== Description of the task ==
Read through the listing below, and copy every line where the string "Given" appears.

Excerpted data Block Start

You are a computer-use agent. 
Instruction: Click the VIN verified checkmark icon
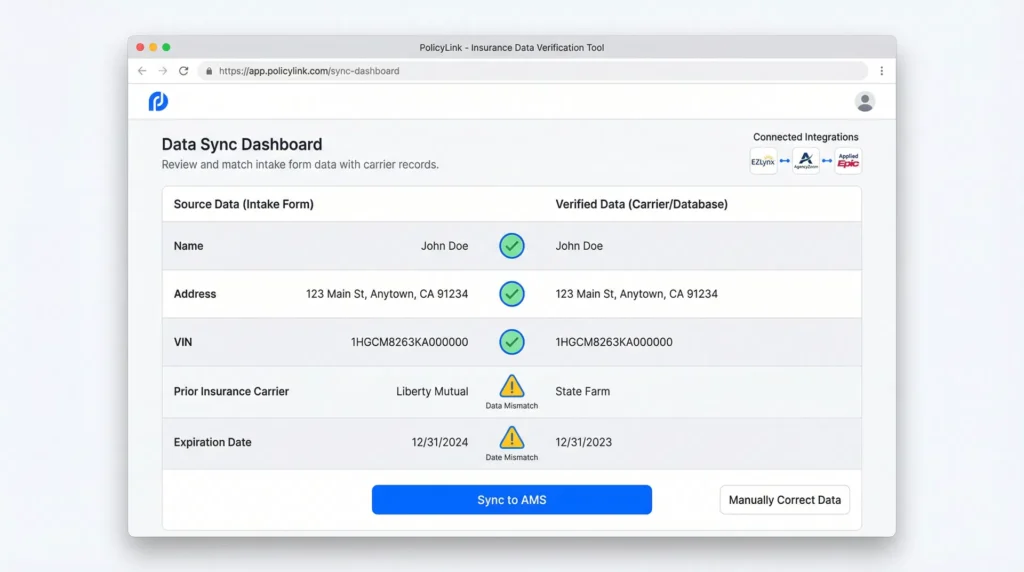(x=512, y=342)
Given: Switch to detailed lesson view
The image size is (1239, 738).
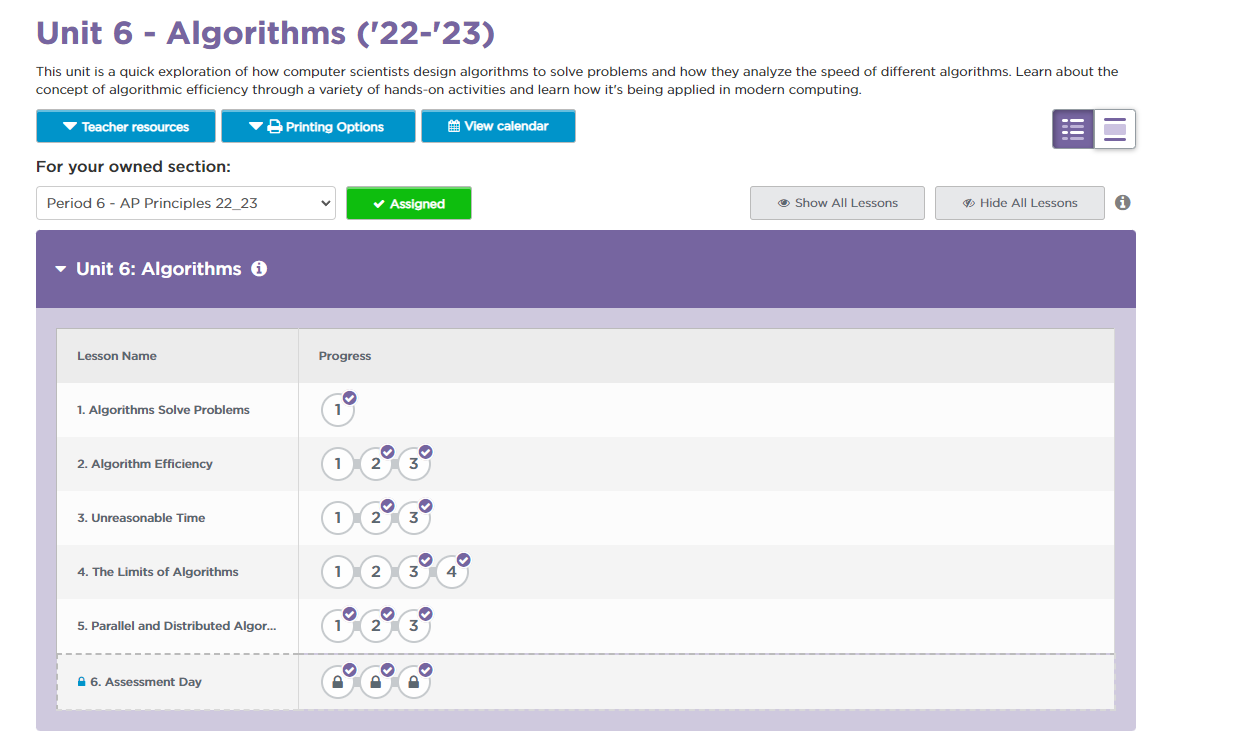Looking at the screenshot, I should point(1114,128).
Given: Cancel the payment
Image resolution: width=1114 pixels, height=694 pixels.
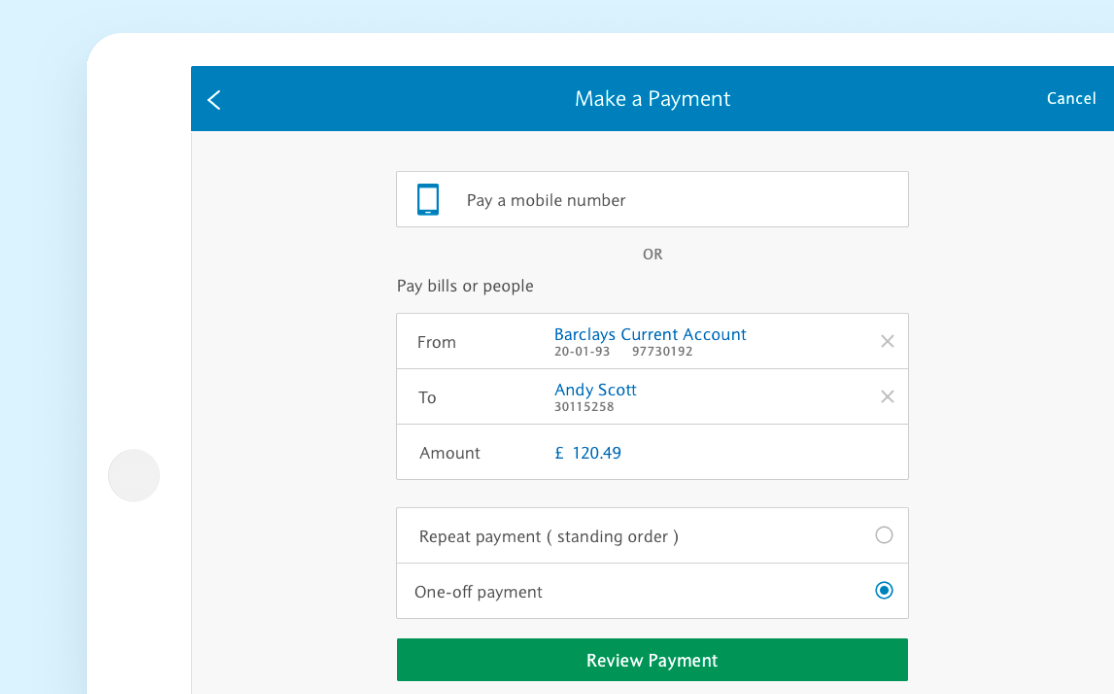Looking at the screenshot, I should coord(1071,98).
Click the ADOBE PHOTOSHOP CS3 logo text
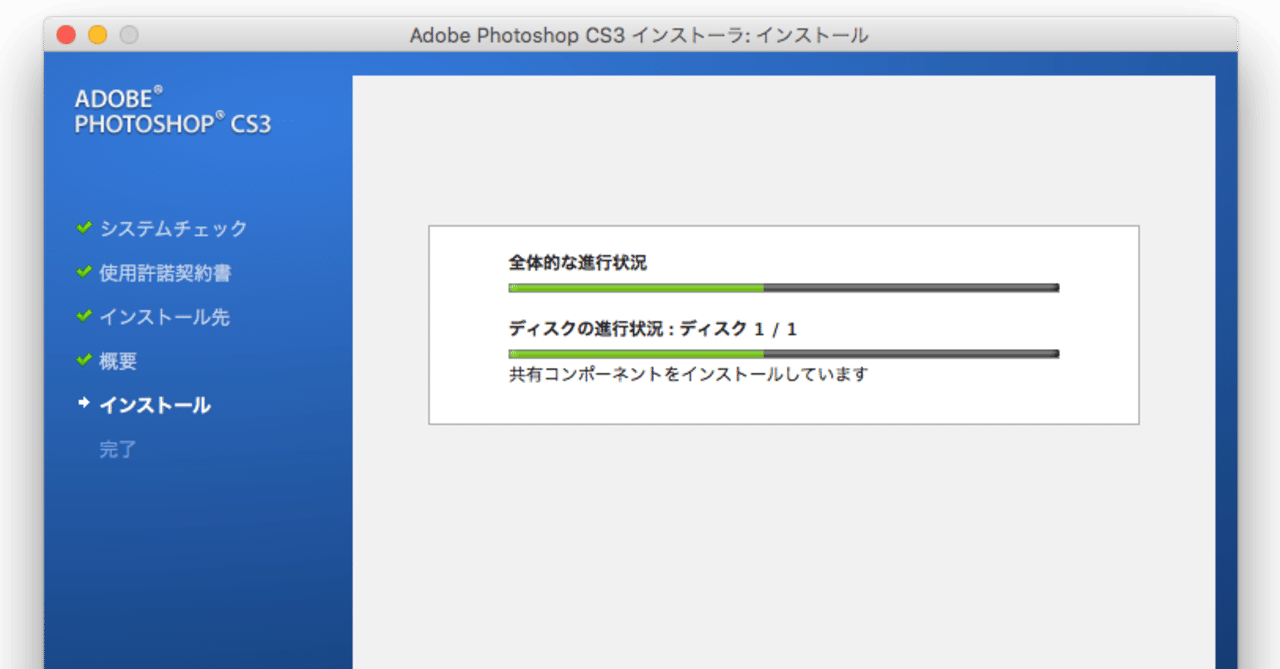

Excerpted data Block End
Excerpted data Block Start

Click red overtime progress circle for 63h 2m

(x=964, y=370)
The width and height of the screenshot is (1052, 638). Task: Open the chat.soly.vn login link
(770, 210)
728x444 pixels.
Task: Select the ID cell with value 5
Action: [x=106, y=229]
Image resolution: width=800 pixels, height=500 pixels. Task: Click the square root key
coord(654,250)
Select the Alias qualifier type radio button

Excerpted data Block End
Excerpted data Block Start

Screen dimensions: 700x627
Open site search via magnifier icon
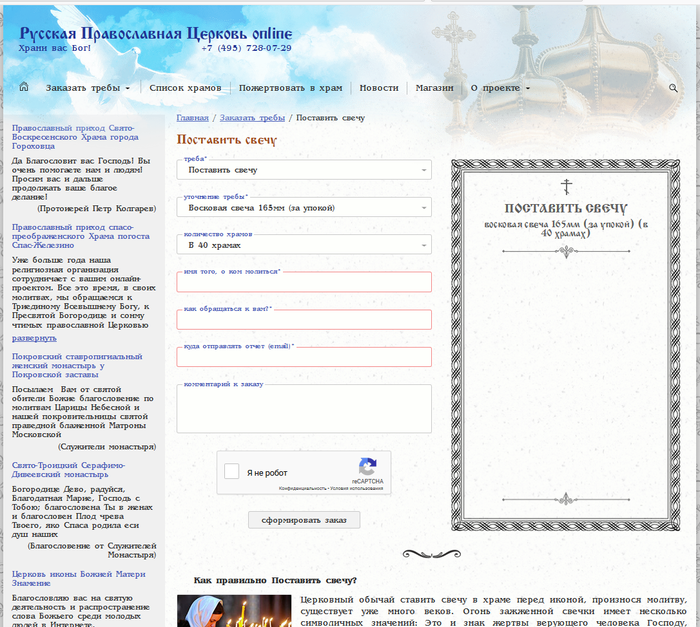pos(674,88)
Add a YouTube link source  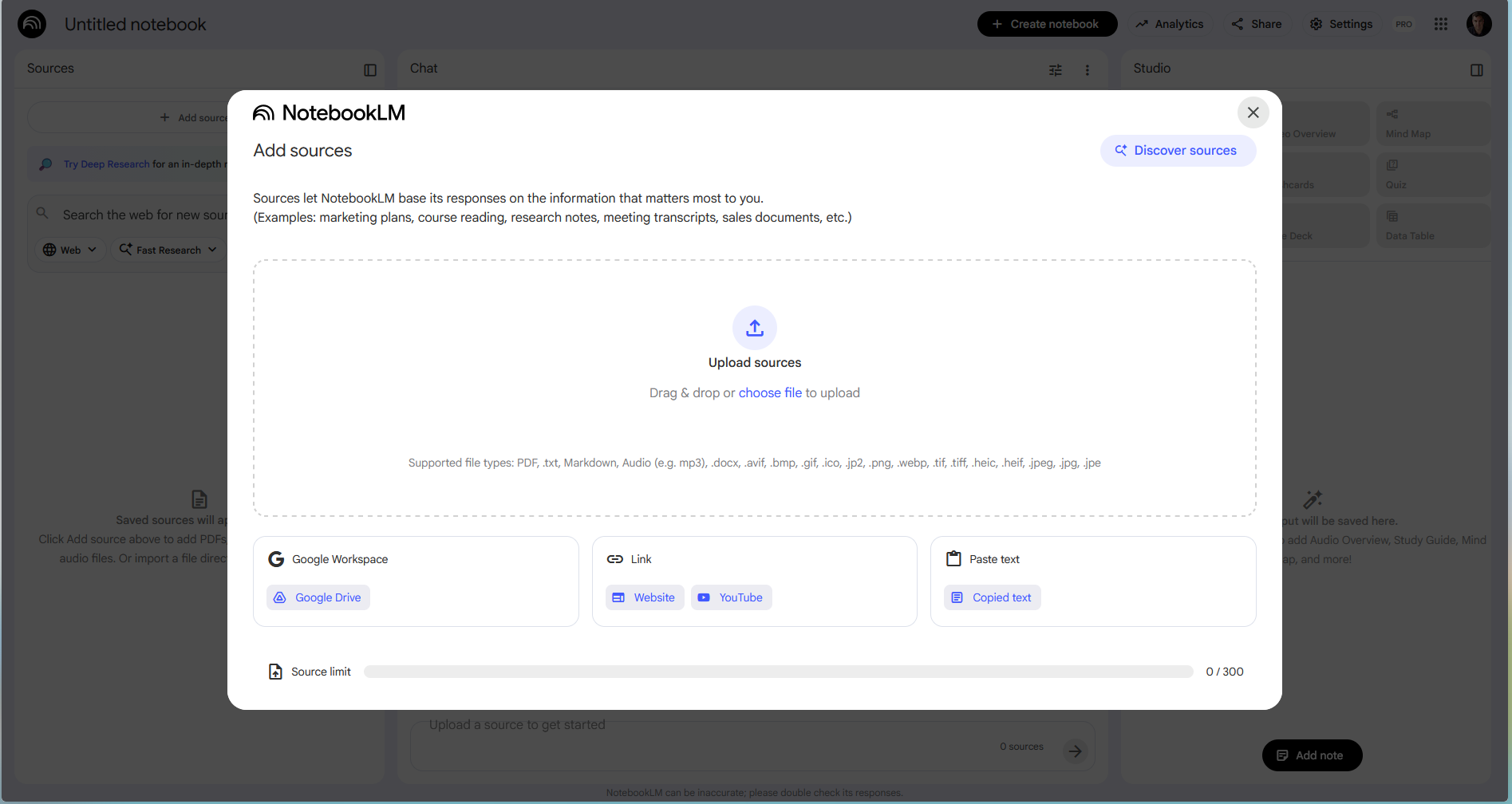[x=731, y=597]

Excerpted data Block End

== Response ==
Given: Switch to detailed lesson view
Given: Cancel the payment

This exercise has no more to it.